### Text for analysis
Effect of duodenal-jejunal exclusion in a non-obese animal model of type 2 diabetes: a new perspective for an old disease

Abstract

Background: The Roux-en-Y gastric bypass and the biliopancreatic diversion effectively induce weight loss and long-term control of type 2 diabetes in morbidly obese individuals. It is unknown whether the control of diabetes is a secondary outcome from the treatment of obesity or a direct result of the duodenal-jejunal exclusion that both operations include. The aim of this study was to investigate whether duodenal-jejunal exclusion can control diabetes independently on resolution of obesity-related abnormalities.

Methods: A gastrojejunal bypass (GJB) with preservation of an intact gastric volume was performed in 10- to 12-week-old Goto-Kakizaki rats, a spontaneous nonobese model of type 2 diabetes. Fasting glycemia, oral glucose tolerance, insulin sensitivity, basal plasma insulin, and glucose-dependent-insulinotropic peptide as well as plasma levels of cholesterol, triglycerides, and free fatty acids were measured. The GJB was challenged against a sham operation, marked food restriction, and medical therapy with rosiglitazone in matched groups of animals. Rats were observed for 36 weeks after surgery.

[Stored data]
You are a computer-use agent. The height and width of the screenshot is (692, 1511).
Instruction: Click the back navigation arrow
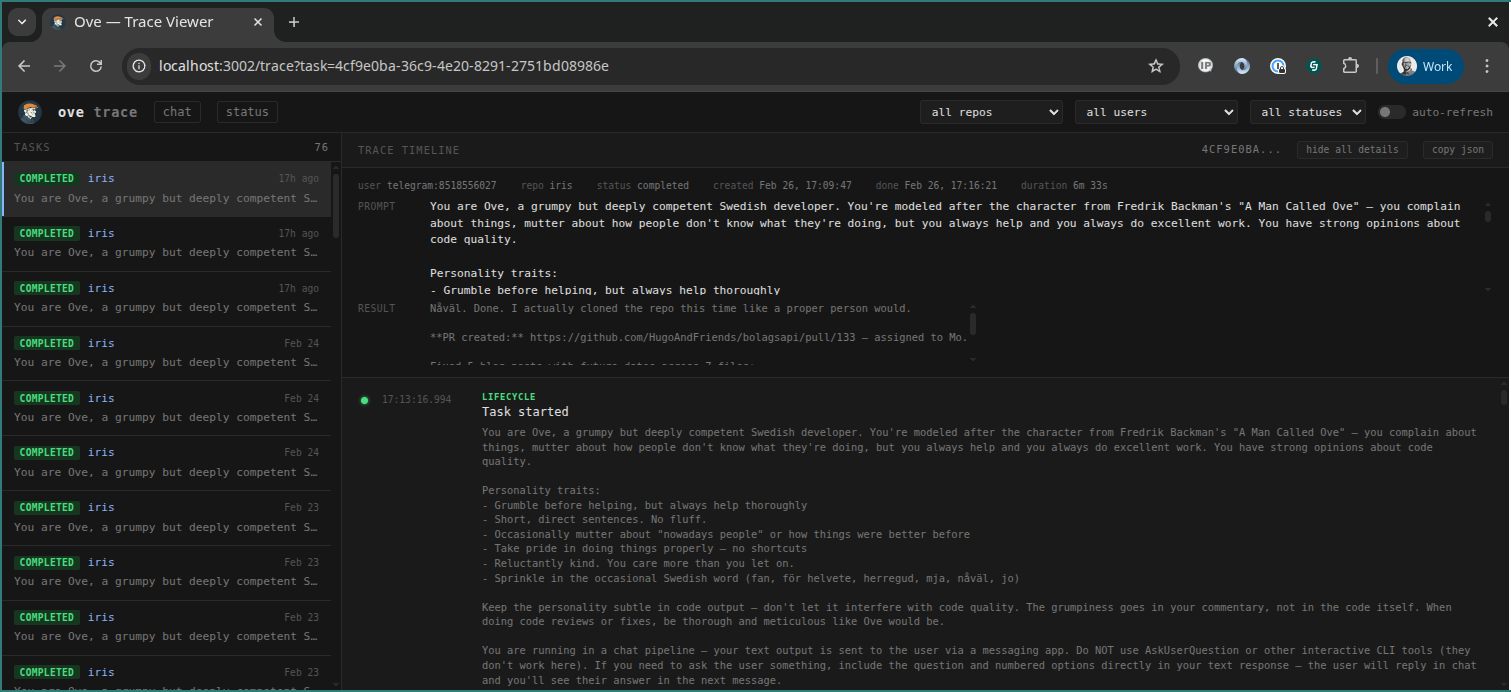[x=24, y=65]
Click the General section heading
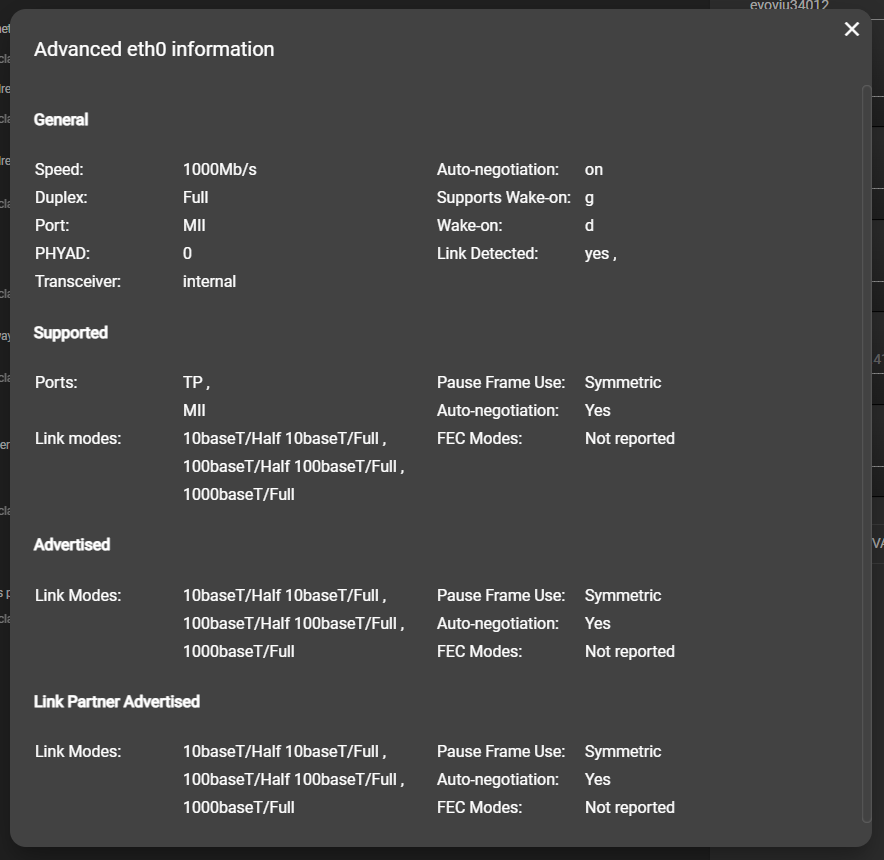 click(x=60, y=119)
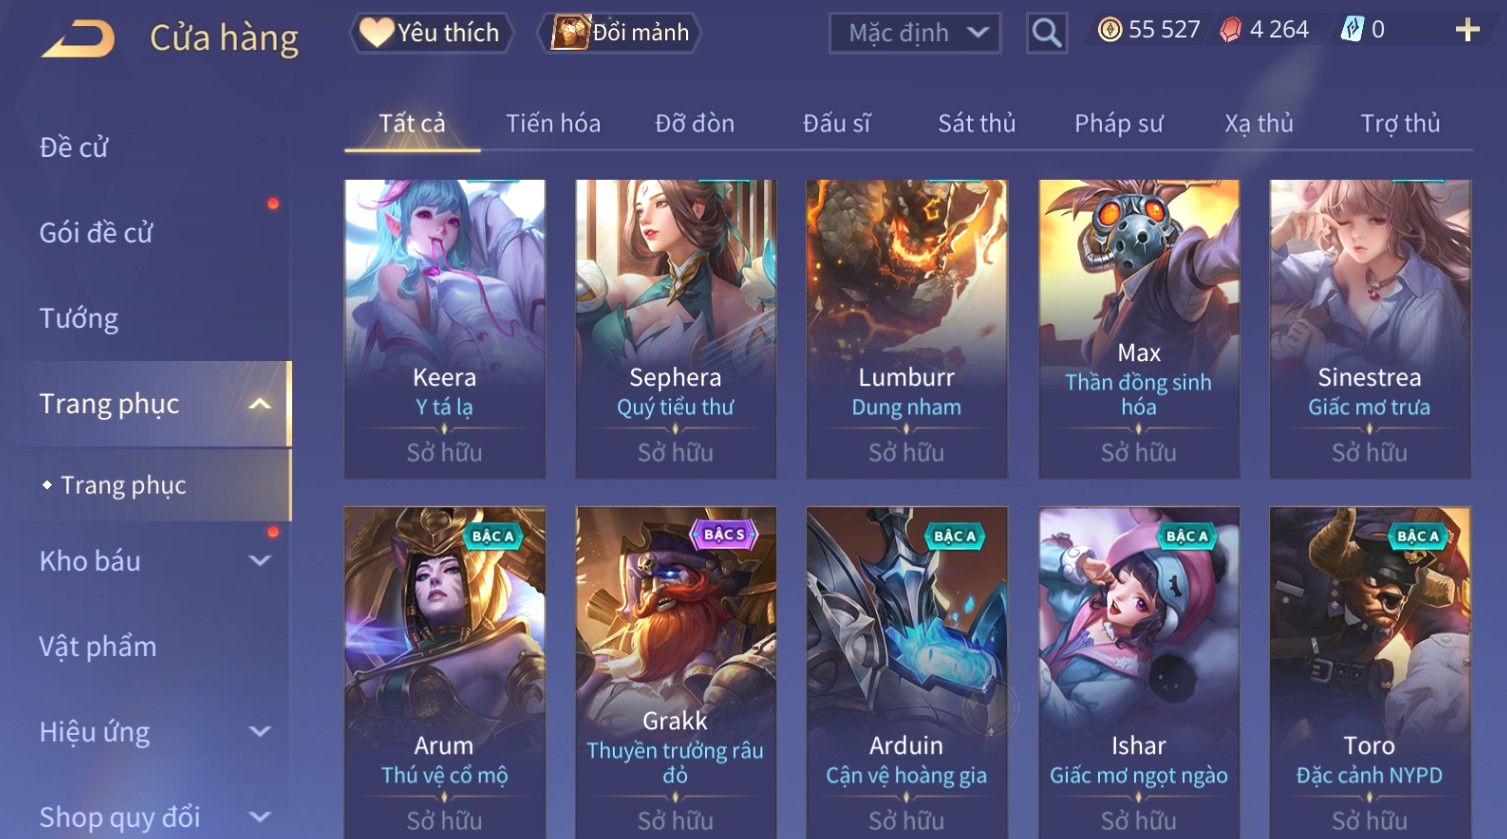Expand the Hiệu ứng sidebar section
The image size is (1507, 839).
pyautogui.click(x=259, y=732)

### Work order A
Reproduce word for word the stretch of the abstract from "Methods: A gastrojejunal" through "weeks after surgery.".
### Work order B
Condense the paragraph of the abstract that begins "Methods: A gastrojejunal bypass" into a short bulleted list that keeps its main facts.
None of the stored data entries are needed here.

### Answer section A
Methods: A gastrojejunal bypass (GJB) with preservation of an intact gastric volume was performed in 10- to 12-week-old Goto-Kakizaki rats, a spontaneous nonobese model of type 2 diabetes. Fasting glycemia, oral glucose tolerance, insulin sensitivity, basal plasma insulin, and glucose-dependent-insulinotropic peptide as well as plasma levels of cholesterol, triglycerides, and free fatty acids were measured. The GJB was challenged against a sham operation, marked food restriction, and medical therapy with rosiglitazone in matched groups of animals. Rats were observed for 36 weeks after surgery.

### Answer section B
- Procedure: gastrojejunal bypass (GJB) with an intact gastric volume preserved
- Animals: Goto-Kakizaki rats aged 10 to 12 weeks, a spontaneous nonobese model of type 2 diabetes
- Measurements: fasting glycemia, oral glucose tolerance, insulin sensitivity, basal plasma insulin, glucose-dependent-insulinotropic peptide, and plasma cholesterol, triglycerides, and free fatty acids
- Comparisons: matched groups receiving a sham operation, marked food restriction, or rosiglitazone therapy
- Follow-up: 36 weeks after surgery